Below are the records; they must be reproduced verbatim.
☆ ☆ ☆ ☆ ☆
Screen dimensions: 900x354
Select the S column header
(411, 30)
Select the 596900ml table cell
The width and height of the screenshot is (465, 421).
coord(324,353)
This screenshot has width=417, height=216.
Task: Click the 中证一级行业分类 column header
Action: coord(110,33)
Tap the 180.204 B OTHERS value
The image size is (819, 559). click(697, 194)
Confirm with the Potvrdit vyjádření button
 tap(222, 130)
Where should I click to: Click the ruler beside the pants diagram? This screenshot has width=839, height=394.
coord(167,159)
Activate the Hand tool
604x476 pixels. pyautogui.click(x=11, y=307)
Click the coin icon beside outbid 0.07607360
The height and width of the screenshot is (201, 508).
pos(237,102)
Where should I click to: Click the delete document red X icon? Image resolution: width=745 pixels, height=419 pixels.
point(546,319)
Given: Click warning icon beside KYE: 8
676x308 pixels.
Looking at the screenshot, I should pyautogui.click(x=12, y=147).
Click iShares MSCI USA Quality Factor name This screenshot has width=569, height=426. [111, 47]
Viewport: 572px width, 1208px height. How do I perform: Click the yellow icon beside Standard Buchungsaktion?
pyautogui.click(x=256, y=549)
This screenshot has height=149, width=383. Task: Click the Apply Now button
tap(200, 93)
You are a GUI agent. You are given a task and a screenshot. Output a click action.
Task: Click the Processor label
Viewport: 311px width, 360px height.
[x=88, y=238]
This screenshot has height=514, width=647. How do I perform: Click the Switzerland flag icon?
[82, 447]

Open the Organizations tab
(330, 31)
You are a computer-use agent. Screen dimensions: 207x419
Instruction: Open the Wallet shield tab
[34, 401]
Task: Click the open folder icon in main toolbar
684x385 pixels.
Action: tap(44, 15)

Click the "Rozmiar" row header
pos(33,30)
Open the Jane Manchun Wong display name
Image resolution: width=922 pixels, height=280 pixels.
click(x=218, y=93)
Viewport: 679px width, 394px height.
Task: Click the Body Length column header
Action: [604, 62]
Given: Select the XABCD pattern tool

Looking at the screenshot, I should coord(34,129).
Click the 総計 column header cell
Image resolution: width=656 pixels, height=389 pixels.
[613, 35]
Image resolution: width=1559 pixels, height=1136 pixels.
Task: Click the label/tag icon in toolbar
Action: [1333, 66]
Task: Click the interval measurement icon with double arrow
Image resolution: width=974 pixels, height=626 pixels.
☆ ☆ ☆ ☆ ☆
• **The completed task**
Screen dimensions: 900x354
Select the S column header
(411, 30)
Select the 596900ml table cell
The width and height of the screenshot is (465, 421).
coord(324,353)
This screenshot has width=417, height=216.
Task: Click the 中证一级行业分类 column header
Action: coord(110,33)
Tap the 180.204 B OTHERS value
The image size is (819, 559). click(697, 194)
Confirm with the Potvrdit vyjádření button
 tap(222, 130)
Where should I click to: Click the ruler beside the pants diagram? This screenshot has width=839, height=394.
coord(167,159)
Activate the Hand tool
604x476 pixels. pyautogui.click(x=11, y=307)
Click the coin icon beside outbid 0.07607360
The height and width of the screenshot is (201, 508).
pos(237,102)
Where should I click to: Click the delete document red X icon? Image resolution: width=745 pixels, height=419 pixels.
point(546,319)
Given: Click warning icon beside KYE: 8
676x308 pixels.
Looking at the screenshot, I should pyautogui.click(x=12, y=147).
Click iShares MSCI USA Quality Factor name This screenshot has width=569, height=426. [111, 47]
Viewport: 572px width, 1208px height. How do I perform: Click the yellow icon beside Standard Buchungsaktion?
pyautogui.click(x=256, y=549)
This screenshot has height=149, width=383. Task: Click the Apply Now button
tap(200, 93)
You are a GUI agent. You are given a task and a screenshot. Output a click action.
Task: Click the Processor label
Viewport: 311px width, 360px height.
[x=88, y=238]
This screenshot has height=514, width=647. How do I perform: Click the Switzerland flag icon?
[82, 447]

Open the Organizations tab
(330, 31)
You are a computer-use agent. Screen dimensions: 207x419
Instruction: Open the Wallet shield tab
[34, 401]
Task: Click the open folder icon in main toolbar
684x385 pixels.
Action: tap(44, 15)

Click the "Rozmiar" row header
pos(33,30)
Open the Jane Manchun Wong display name
Image resolution: width=922 pixels, height=280 pixels.
click(x=218, y=93)
Viewport: 679px width, 394px height.
Task: Click the Body Length column header
Action: [604, 62]
Given: Select the XABCD pattern tool

Looking at the screenshot, I should coord(34,129).
Click the 総計 column header cell
Image resolution: width=656 pixels, height=389 pixels.
[613, 35]
Image resolution: width=1559 pixels, height=1136 pixels.
Task: Click the label/tag icon in toolbar
Action: [1333, 66]
Task: Click the interval measurement icon with double arrow
Image resolution: width=974 pixels, height=626 pixels.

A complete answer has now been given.